● **Required tasks**
- a) Copy the book list from "Chroniques anticapitalistes" to "the cheeriest stocking-filler.", swapping "Harvey" for "the author".
- b) According to the book list, how much faster must the world economy decarbonize this decade to meet global warming goals?

● **Text block**
8 books for me, my garden, and tomorrow
Talking about major dilemmas, should you continue to keep abreast of the upheavals in our lives, or remain blissfully ignorant of such information, so as to preserve your well-being and peace of mind? Here are some thoughts by biologists, mathematicians, economists, knowledge engineers, to think outside the box.
Antidote au culte de la performance: La robustesse du vivant
“When threatened, nature becomes threatening: our excessive control has caused us to lose control. We are now going to have to live in a fluctuating world, i.e. invent a civilization of robustness, against performance.” Here are some fundamental thoughts on robustness, inspired by the living world and its long temporality, and arguments against the obsolete futures proffered by sustainable development theories.
Optimal Illusion
Optimization is the driving force of our modern world; it underpins everything, from airline schedules to matches on dating websites. Obsessed by optimal performance, we seek efficiency in our daily lives. How did a mathematical principle come to be an excessive cultural form? And what do lose when we gain efficiency? It limits our options and shrinks our perspectives. Let’s think again…
Beyond Disruption
Did you enjoy their Blue Ocean Strategy? Beyond Disruption is along the same positive lines, applied to innovation: how to escape a Schumpeterian vision of disruptive innovation, which often has a heavy social and economic impact? How can innovation benefit all? An inspiring alternative to the frantic race for innovation at any cost.
Five Times Faster
Quiiiiick! Sharpe rings the alarm bell about the need to decarbonize the world economy five times faster this decade than has been achieved these past two decades if we want to meet our global warming goals. He suggests ways and means for scientists, economists and diplomats to help.
The Great Remobilization
Tectonic… The authors address a new generation of “design activist leaders”. Focusing on the key tectonic shifts they call the Five Cs – COVID, the Cognitive economy, Cybersecurity, Carbon management, and China—they examine the implications that new forces and logics will have on countries, organizations, and individuals.
L’Hypothèse K
Science may be essential to describe how exactly our world is crumbling (species and populations are collapsing, pollution and heat kill, etc.), yet it remains silent on which direction needs to be taken. If science is considered as a mere tool, it will do no more than contribute to a faster collapse. Barrau pleads for science to be deviant (and proudly so).
Peut-on encore croire au progrès ?
What is progress? A desire, a certainty? A vision of the world? Thinkers of our times, such as the economist Nicolas Bouzou, the philosopher and psychoanalyst Cynthia Fleury, the physicist Étienne Klein and the sociologists Jean Viart, share their outlook on an essential issue: progress and our society’s perception of progress. A MUST-READ!
Chroniques anticapitalistes
The French translation of The Anti-Capitalist Chronicles has just been published. In 19 chronicles, Harvey denounces capitalism as “too big to fail, too monstrous to survive” and shows how it tries to avoid collapse by shoring up central banks, appropriating collective wealth through debt, and by allying with reactionaries and nationalists. Granted, not the cheeriest stocking-filler.

● **Available data**
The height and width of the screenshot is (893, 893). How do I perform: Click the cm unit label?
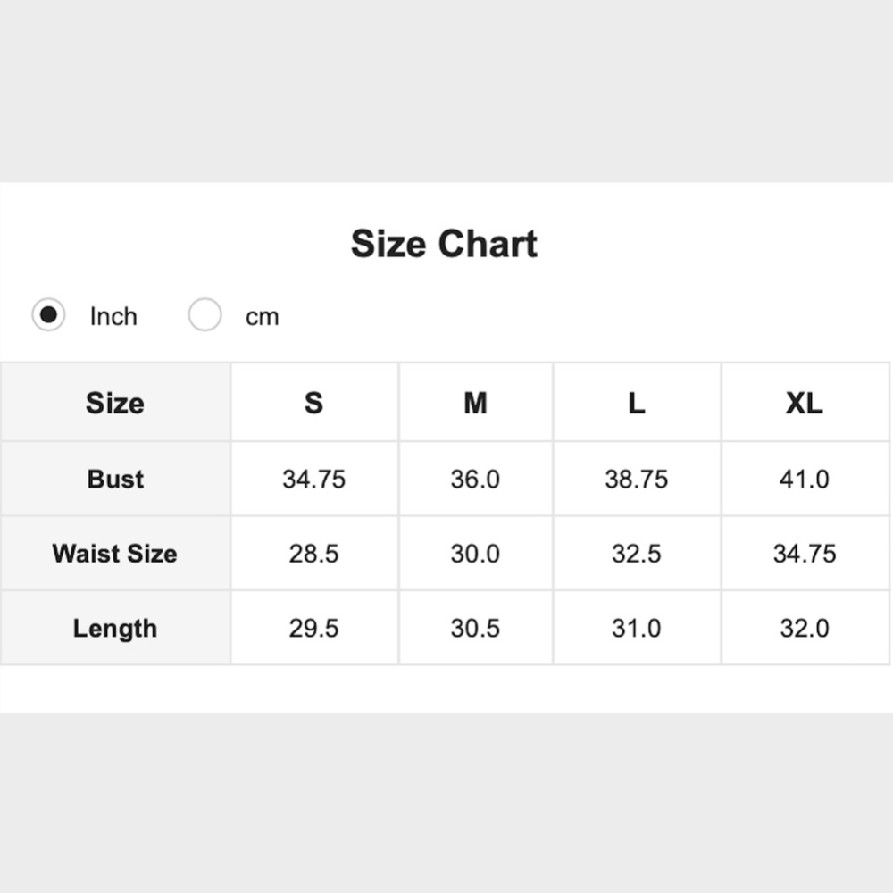(262, 317)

● **Results**
- a)
Chroniques anticapitalistes
The French translation of The Anti-Capitalist Chronicles has just been published. In 19 chronicles, the author denounces capitalism as “too big to fail, too monstrous to survive” and shows how it tries to avoid collapse by shoring up central banks, appropriating collective wealth through debt, and by allying with reactionaries and nationalists. Granted, not the cheeriest stocking-filler.

- b) Five times faster than has been achieved these past two decades.